Cierto que en ninguno de esos puestos transitorios dejó una impronta que marcara la historia patria o al menos mejorara en algo el estado de las cosas, pero tampoco era para tanto. Es decir, sabíamos que la calculadora no le iba a dar, lo advertimos incluso en estas mismas páginas cuando apenas era candidata, pero de verdad no figuramos este desastre de gobierno que nos hace suponer que ella misma debe estar rezando porque se acabe y, así por fin, pueda quitarse esta camisa de once varas que se encajó hace tres años.

Y es que aún no está claro: ¿en qué momento dejó de estar anclada al piso? ¿Cómo metamorfoseó hacia avestruz? ¿Qué le provocó la sordera? ¿Desde cuándo se olvidó de dónde viene? Y lo más importante: ¿por qué se enoja con las críticas?

Y no es que esperáramos ilusamente que negara su cultura política tradicionalista, como buena liberacionista que es desde su seno. Pero sí habríamos esperado mayor capacidad gerencial, compromiso anticorrupción y sobre todo, humildad.

Es decir, de Óscar Arias, nadie habría presupuestado una conducción franciscana ni otra cosa que lo que es Liberación hoy por hoy, retratada en él de cuerpo entero: feudalismo puro y duro.
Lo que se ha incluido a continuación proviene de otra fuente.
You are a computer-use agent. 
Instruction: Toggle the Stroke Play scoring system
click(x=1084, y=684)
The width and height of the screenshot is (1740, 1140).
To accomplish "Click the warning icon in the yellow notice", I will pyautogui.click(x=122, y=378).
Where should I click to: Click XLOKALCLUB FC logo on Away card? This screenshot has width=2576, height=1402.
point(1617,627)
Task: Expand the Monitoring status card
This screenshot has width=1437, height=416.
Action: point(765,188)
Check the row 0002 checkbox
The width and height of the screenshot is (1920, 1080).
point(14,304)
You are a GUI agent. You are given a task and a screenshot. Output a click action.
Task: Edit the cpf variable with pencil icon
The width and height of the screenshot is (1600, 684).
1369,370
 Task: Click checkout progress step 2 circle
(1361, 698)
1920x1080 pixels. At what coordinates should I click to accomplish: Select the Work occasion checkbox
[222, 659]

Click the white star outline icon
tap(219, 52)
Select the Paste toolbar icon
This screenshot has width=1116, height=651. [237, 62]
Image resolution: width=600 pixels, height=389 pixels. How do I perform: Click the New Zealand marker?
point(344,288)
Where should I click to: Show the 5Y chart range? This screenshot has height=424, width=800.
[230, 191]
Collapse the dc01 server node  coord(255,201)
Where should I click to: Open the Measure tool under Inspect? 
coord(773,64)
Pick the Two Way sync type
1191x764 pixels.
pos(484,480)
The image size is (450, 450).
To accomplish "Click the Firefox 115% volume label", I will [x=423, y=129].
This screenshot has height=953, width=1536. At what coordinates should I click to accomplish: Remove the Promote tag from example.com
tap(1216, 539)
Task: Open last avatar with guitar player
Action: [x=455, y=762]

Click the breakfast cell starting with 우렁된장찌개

Pero de ella sí suponíamos, incluso aquellos que no la votamos, una sensibilidad diferente. No por ser mujer o cualquier generalización de esas que ella tanto explotó en campaña política, sino por tener la veta académica y ser relativamente joven.

En el cambio generacional se supone la llave de torque de la renovación política costarricense. Una nueva forma de hacer las cosas solo deviene como resultante lógica de una nueva forma de ver el mundo.

Pero bueno, Laura, como le gustaba que la llamaran antes de convertirse en doña Laura, se dedicó a administrar el tiempo y rodearse de gente escasa que se puso una bisagra en la espalda y, con tal de conservar el puesto, le pinta puentes donde solo hay despeñaderos.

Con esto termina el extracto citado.